- _EXCERPTED TEXT_:
....

HELP US BUILD AN OLYMPIC AND PARALYMPIC LEGACY FOR ALL AUSTRALIANS
“We swim before we walk, and we swim when we can’t walk. Swimming could deliver our greatest Olympic and Paralympic legacy out of Brisbane 2032,” Swimming Australia CEO Eugenie Buckley.
Swimming Australia is bringing together everyone involved in swimming to deliver on a decade of opportunity as we look towards the 2032 Brisbane Olympic and Paralympic Games.
And we want to hear from you! Click here to participate
We invite you to be a part of a nation-wide consultation process to help us develop the BNE32 Swimming Legacy Impact Strategy.
How could our home Games make a real and positive difference to all Australians through swimming?
Participation and health and wellbeing is a key focus, along with legacy infrastructure, and high performance.
The success of the legacy impact will be dependent on the insights and input from, and collaboration with, the swimming membership, stakeholder and partnership communities.

....

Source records
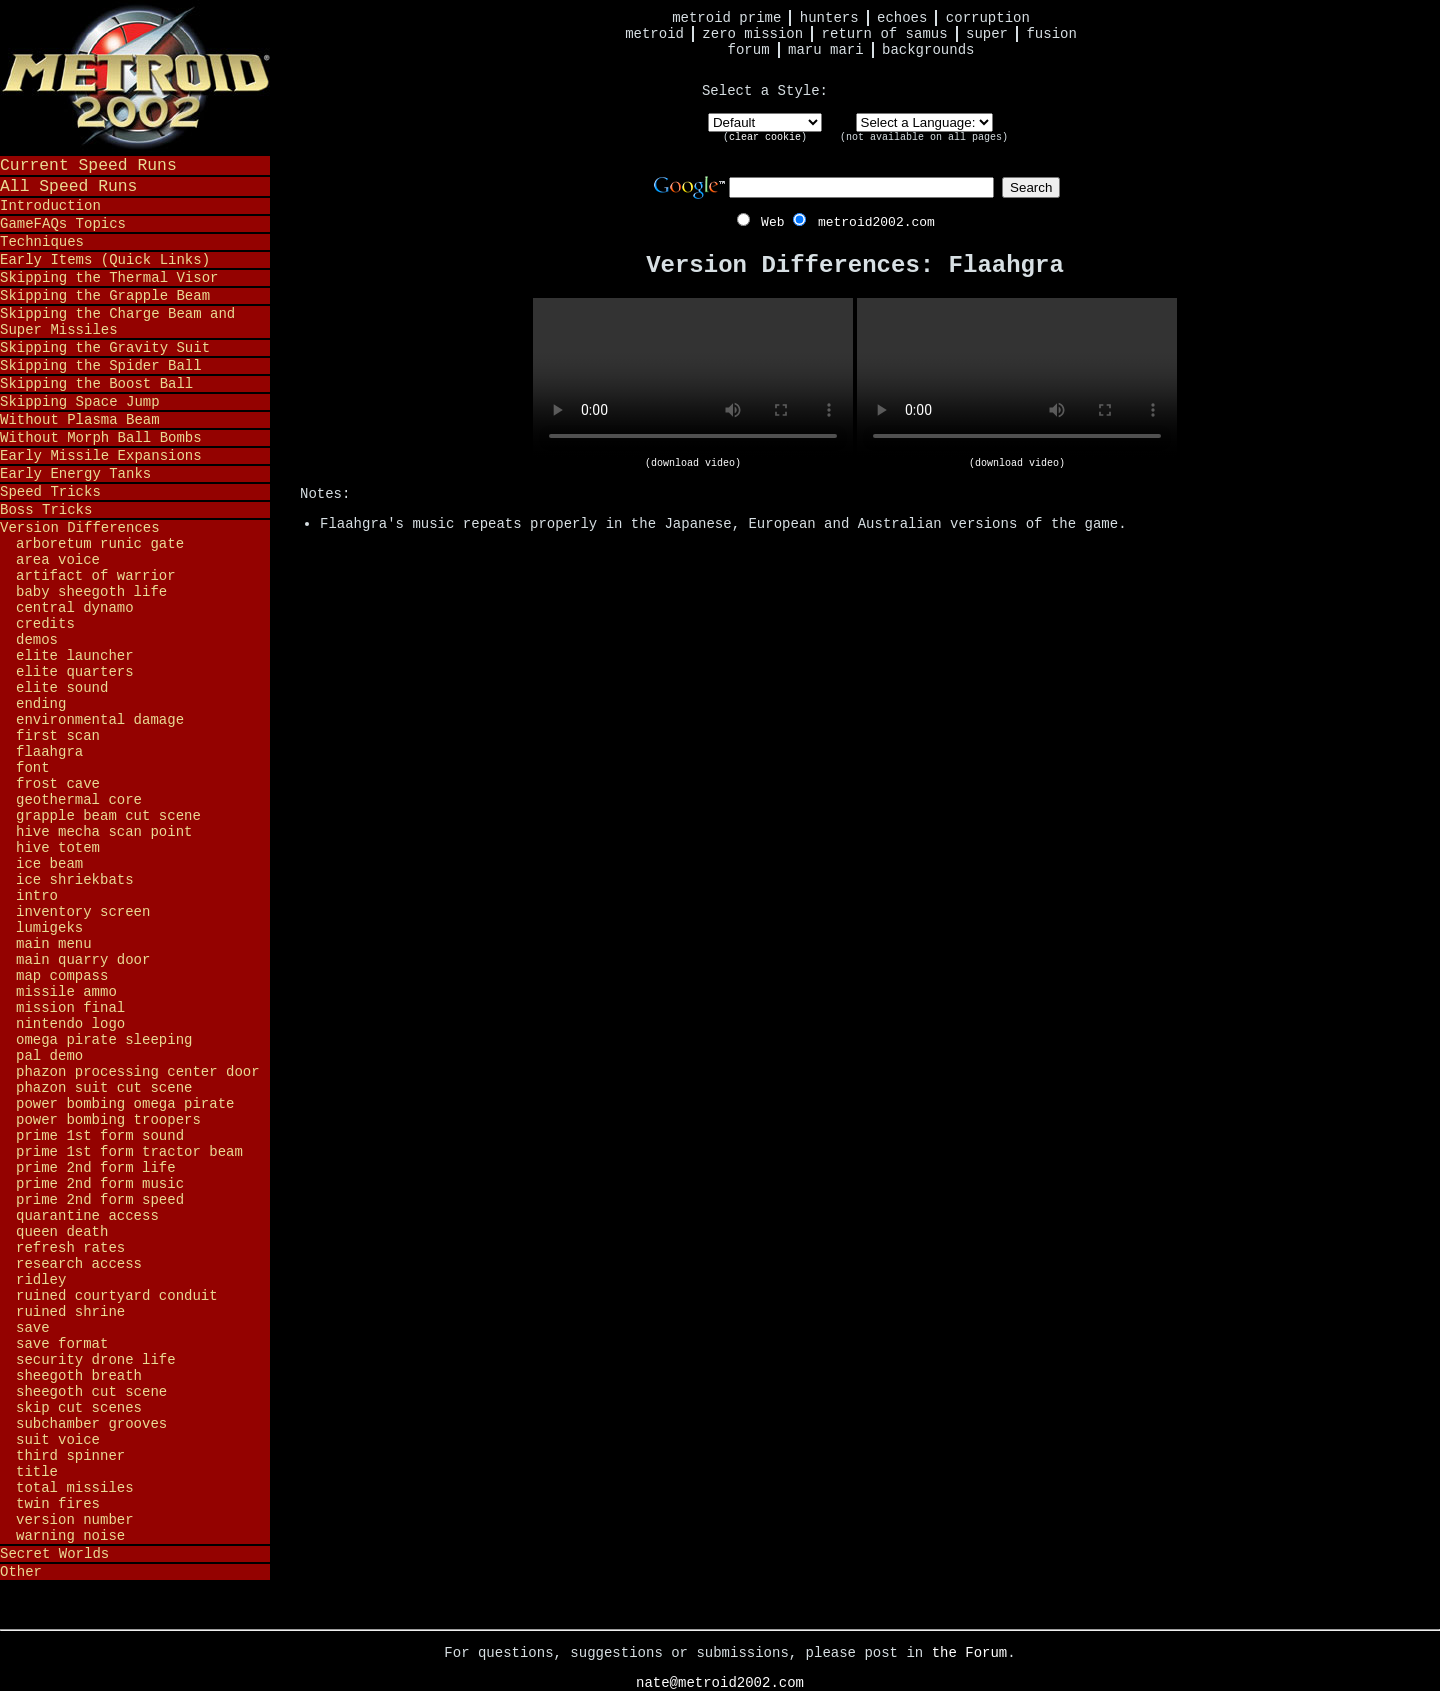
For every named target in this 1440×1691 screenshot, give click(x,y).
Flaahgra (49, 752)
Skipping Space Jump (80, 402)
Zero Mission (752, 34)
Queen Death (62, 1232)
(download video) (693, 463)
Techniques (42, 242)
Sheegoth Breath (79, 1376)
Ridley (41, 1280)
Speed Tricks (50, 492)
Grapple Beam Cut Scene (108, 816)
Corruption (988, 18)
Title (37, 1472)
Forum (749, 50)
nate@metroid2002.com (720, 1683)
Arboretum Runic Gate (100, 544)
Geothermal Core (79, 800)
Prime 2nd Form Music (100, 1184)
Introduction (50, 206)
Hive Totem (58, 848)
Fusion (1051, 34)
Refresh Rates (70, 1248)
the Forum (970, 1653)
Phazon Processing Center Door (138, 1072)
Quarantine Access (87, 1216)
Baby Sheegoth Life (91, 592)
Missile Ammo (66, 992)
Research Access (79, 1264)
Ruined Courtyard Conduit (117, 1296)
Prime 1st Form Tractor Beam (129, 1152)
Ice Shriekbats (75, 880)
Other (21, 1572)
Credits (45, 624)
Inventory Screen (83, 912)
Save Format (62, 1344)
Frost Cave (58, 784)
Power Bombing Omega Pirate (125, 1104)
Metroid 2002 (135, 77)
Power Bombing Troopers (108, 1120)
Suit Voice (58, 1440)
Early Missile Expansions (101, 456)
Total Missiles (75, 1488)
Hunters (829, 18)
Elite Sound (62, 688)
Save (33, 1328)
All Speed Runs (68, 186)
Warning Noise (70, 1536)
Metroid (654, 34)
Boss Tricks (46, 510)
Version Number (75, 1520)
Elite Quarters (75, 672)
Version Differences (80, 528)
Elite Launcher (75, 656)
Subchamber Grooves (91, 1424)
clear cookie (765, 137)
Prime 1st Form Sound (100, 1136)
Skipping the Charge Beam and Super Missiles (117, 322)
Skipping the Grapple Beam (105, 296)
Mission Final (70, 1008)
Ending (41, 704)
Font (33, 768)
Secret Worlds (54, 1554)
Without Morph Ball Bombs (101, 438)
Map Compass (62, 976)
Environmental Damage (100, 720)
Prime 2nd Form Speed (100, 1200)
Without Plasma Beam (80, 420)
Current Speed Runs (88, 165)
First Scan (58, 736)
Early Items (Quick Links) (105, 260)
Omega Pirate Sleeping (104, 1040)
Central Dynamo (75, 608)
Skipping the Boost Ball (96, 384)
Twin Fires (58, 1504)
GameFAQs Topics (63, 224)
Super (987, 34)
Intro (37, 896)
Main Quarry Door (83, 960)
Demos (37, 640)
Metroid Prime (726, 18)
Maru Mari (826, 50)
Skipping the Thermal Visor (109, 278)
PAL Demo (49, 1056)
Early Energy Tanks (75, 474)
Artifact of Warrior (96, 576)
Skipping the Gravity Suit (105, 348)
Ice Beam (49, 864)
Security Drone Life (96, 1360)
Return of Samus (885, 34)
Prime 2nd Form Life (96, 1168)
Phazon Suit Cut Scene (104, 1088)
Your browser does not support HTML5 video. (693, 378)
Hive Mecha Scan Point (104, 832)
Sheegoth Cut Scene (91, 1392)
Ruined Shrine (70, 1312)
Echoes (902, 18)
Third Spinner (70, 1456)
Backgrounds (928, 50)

....

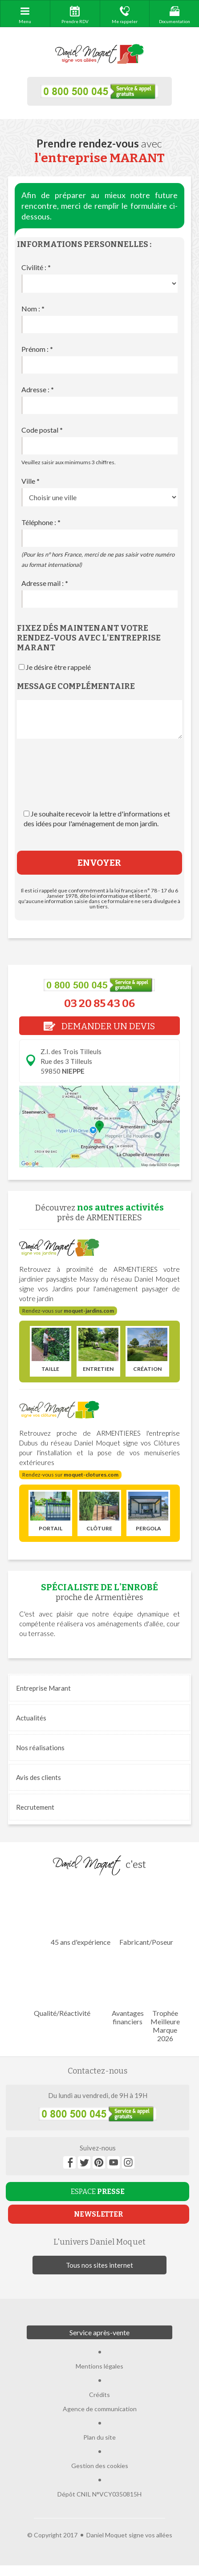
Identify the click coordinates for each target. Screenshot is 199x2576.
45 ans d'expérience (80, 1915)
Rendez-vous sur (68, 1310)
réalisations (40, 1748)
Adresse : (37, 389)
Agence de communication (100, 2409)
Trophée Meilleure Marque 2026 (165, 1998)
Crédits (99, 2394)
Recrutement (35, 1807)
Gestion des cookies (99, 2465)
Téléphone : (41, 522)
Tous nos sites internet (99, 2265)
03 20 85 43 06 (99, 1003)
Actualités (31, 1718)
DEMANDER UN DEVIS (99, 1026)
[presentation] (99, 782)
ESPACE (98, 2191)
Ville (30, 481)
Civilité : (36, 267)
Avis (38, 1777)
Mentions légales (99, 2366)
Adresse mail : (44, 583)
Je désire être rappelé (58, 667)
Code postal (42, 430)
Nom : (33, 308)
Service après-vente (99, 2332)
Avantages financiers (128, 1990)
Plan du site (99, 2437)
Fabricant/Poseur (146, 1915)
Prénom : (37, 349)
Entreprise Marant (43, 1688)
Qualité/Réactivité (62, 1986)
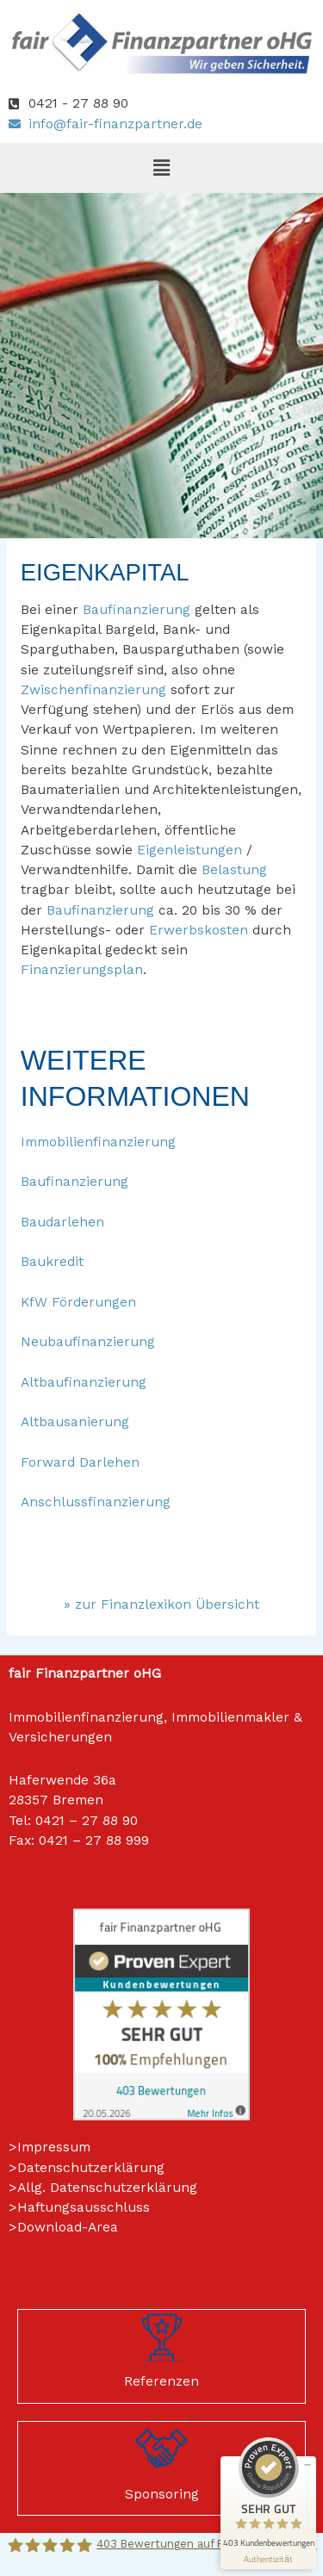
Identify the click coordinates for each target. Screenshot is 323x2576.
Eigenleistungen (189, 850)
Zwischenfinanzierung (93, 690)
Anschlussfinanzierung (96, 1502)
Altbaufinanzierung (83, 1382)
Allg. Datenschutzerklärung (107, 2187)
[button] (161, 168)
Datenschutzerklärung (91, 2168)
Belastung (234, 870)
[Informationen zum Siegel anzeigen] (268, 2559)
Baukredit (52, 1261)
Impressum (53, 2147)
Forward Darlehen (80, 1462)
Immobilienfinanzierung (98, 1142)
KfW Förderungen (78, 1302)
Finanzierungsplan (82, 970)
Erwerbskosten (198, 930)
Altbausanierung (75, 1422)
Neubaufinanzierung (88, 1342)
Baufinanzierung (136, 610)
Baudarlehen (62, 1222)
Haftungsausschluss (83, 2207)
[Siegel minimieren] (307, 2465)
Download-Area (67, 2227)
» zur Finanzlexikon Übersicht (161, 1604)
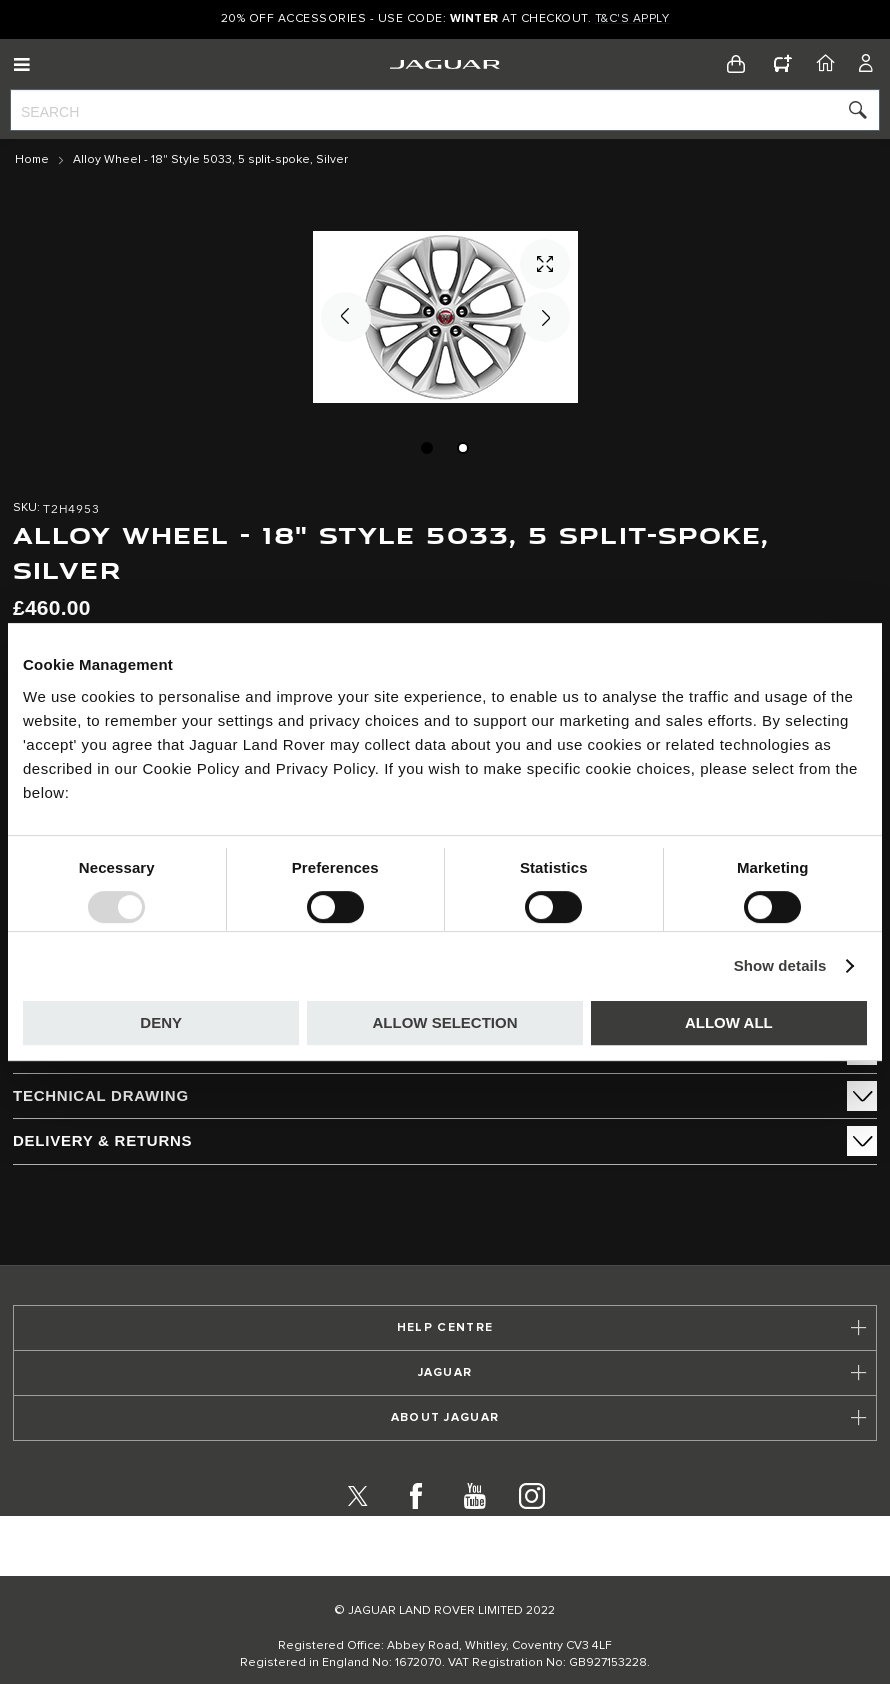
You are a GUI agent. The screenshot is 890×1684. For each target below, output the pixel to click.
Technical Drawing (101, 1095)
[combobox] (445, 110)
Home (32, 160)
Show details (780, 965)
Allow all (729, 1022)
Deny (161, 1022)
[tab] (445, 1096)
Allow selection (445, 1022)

....

- _SET OF TASKS_:
[a] Can you summarize the swimming legacy announcement in two sentences?
[b] Could you output everything in the swimming legacy announcement from "Swimming Australia is" down to "and partnership communities."?
[c] Would you write the next part of the swimming legacy announcement, picking up after its final sentence?
The entries come from a different source than the swimming legacy announcement.

- _RESULTS_:
[a] Swimming Australia is bringing together everyone involved in swimming for a decade of opportunity leading up to the 2032 Brisbane Olympic and Paralympic Games, and it invites people to take part in a nation-wide consultation to help develop the BNE32 Swimming Legacy Impact Strategy. The focus is on participation, health and wellbeing, legacy infrastructure, and high performance, and the legacy's success will depend on input from and collaboration with the swimming membership, stakeholder and partnership communities.

[b]
Swimming Australia is bringing together everyone involved in swimming to deliver on a decade of opportunity as we look towards the 2032 Brisbane Olympic and Paralympic Games.
And we want to hear from you! Click here to participate
We invite you to be a part of a nation-wide consultation process to help us develop the BNE32 Swimming Legacy Impact Strategy.
How could our home Games make a real and positive difference to all Australians through swimming?
Participation and health and wellbeing is a key focus, along with legacy infrastructure, and high performance.
The success of the legacy impact will be dependent on the insights and input from, and collaboration with, the swimming membership, stakeholder and partnership communities.

[c]
How will you make a contribution to a legacy for all Australians through swimming?
Swimming Australia has established a BNE32 Legacy Advisory Committee, chaired by Grant Hackett OAM, with representatives from across the whole of the swimming community.
“Developing a strong and inspiring legacy unequivocally helps support the dreams and aspirations of future generations in swimming.” – Grant Hackett
Stakeholders from the swimming community will be invited to attend a series of roundtables:
Sydney – 27 April 2023
Brisbane – 3 May 2023
Melbourne – 12 May 2023
And we invite everyone with an interest in our sport to contribute to an online survey that has gone live today. Participate here
Swimming Australia plans to deliver the BNE32 Legacy Impact Strategy in July 2023.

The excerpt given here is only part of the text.